[Zeilen aus einem Datensatz zur Bildschirmverortung]

● ● ● ●

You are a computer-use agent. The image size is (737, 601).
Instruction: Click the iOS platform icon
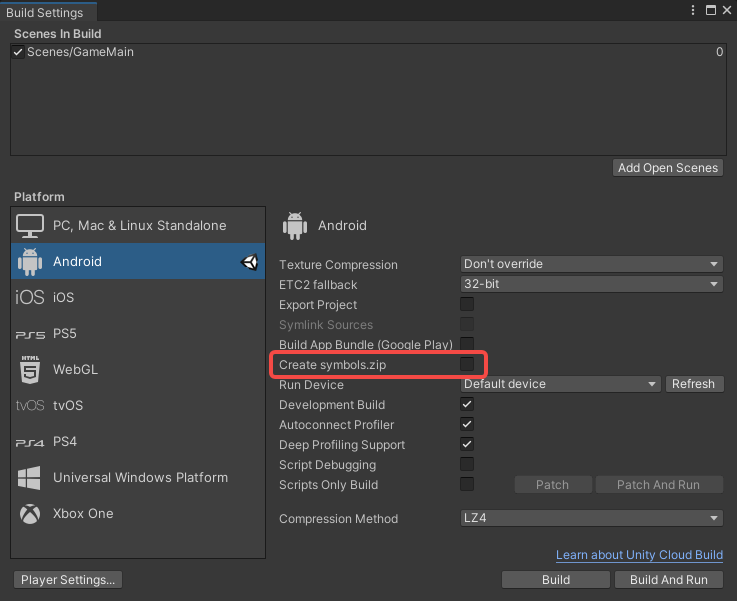(x=30, y=297)
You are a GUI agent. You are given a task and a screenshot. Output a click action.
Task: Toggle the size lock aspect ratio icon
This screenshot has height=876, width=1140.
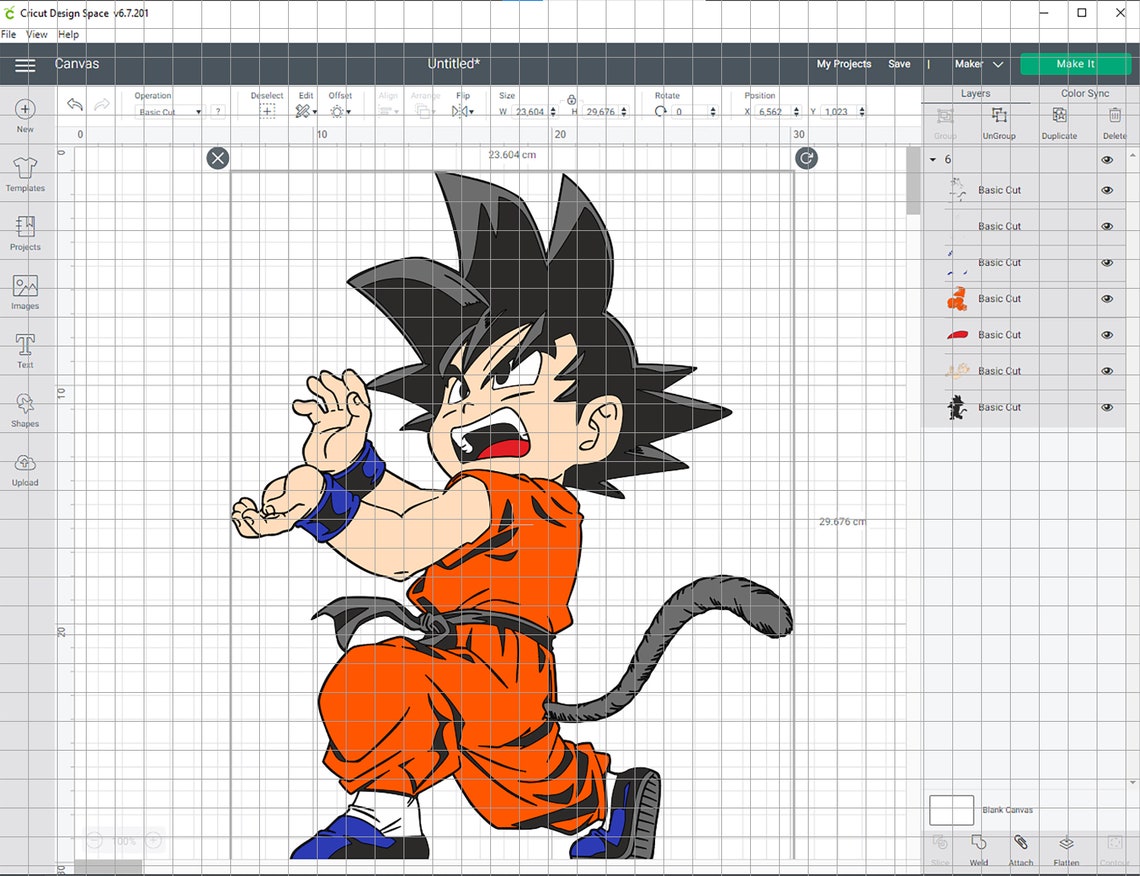click(x=570, y=101)
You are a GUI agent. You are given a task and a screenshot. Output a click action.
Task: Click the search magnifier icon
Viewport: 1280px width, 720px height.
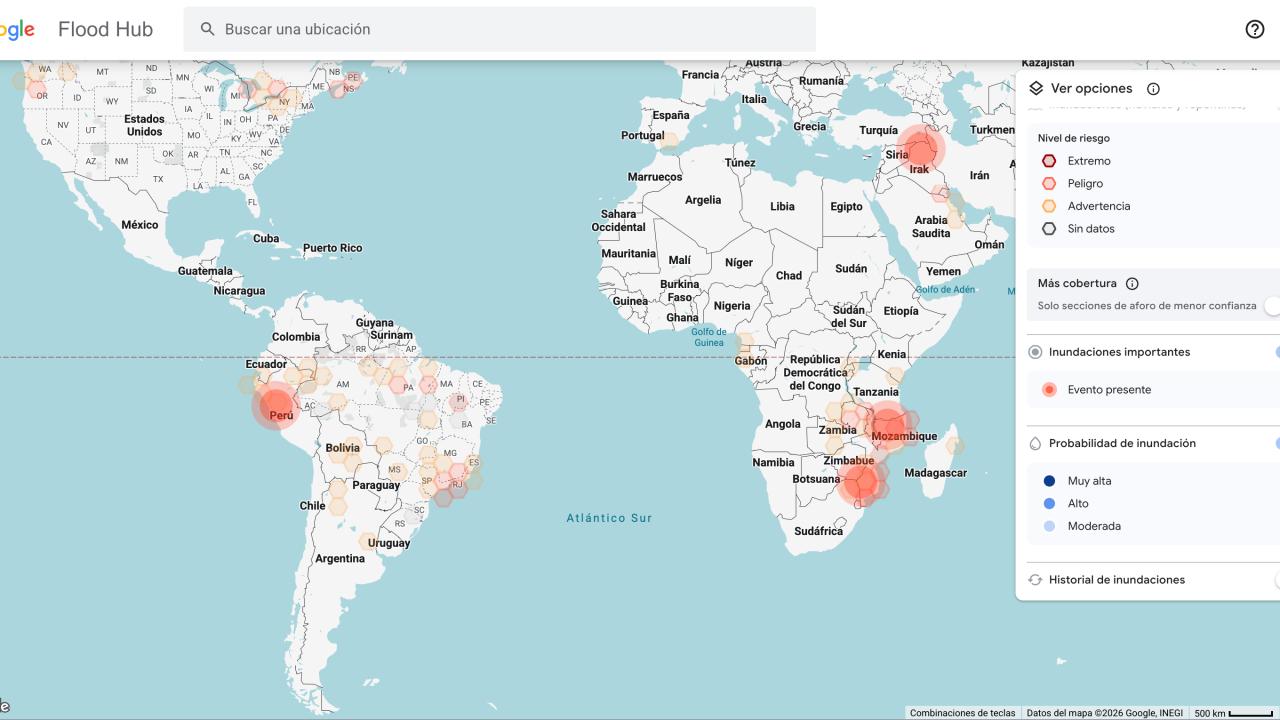pyautogui.click(x=208, y=29)
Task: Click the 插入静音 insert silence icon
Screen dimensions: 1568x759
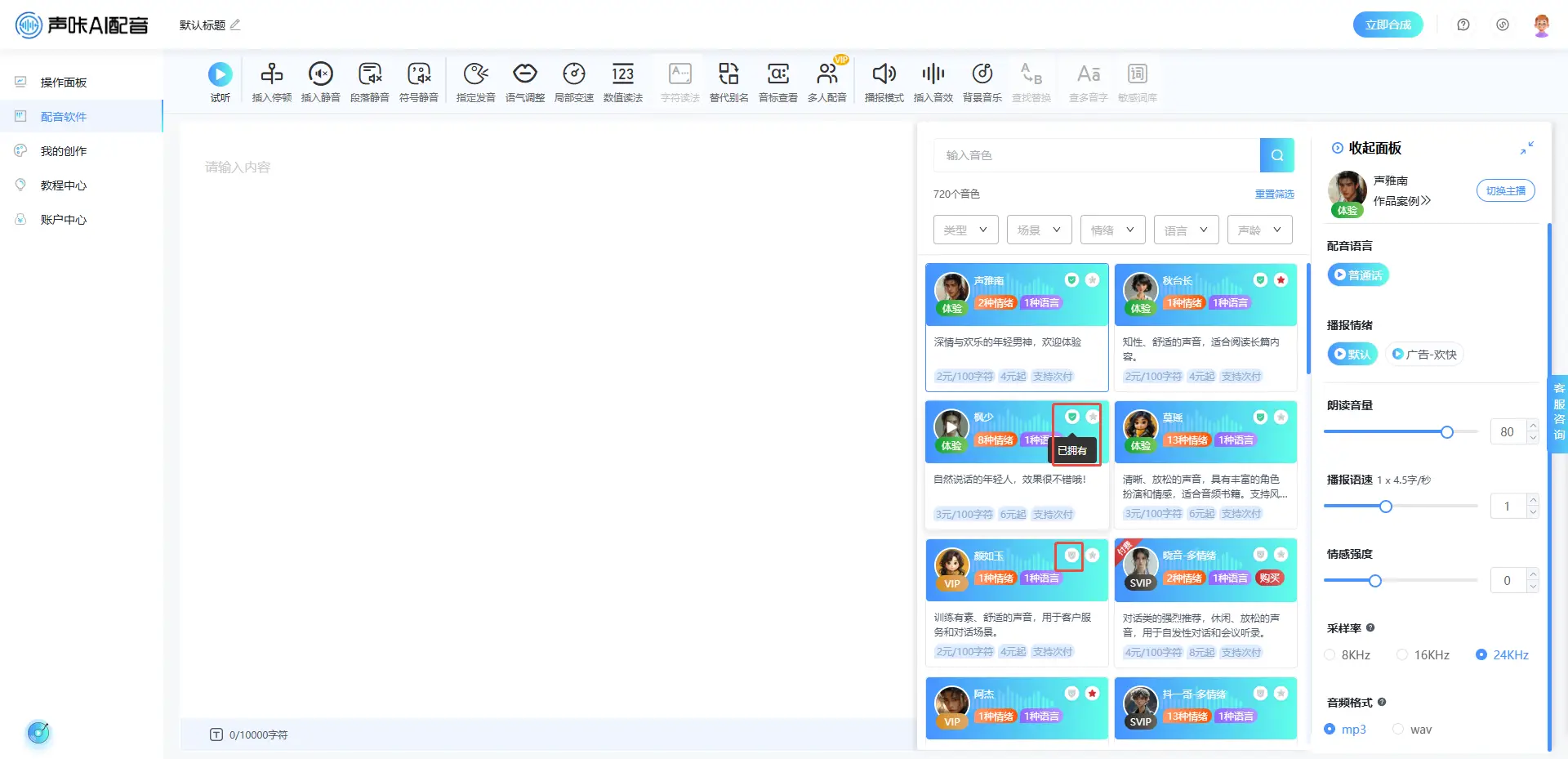Action: click(x=320, y=75)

● ● ● ●

## Die Aufgabe
Kannst du alle Zeilen oben Wort für Wort wiedergeben und dabei die Bilder weglassen?

## Das Ergebnis
You are a computer-use agent. The image size is (737, 601).
Instruction: Click the iOS platform icon
(x=30, y=297)
You are a GUI agent. You are given a task and a screenshot. Output a click action.
Task: Toggle the size lock aspect ratio icon
This screenshot has height=876, width=1140.
click(x=570, y=101)
You are a GUI agent. You are given a task and a screenshot. Output a click action.
Task: Click the search magnifier icon
Viewport: 1280px width, 720px height.
pyautogui.click(x=208, y=29)
Task: Click the 插入静音 insert silence icon
Screen dimensions: 1568x759
Action: click(x=320, y=75)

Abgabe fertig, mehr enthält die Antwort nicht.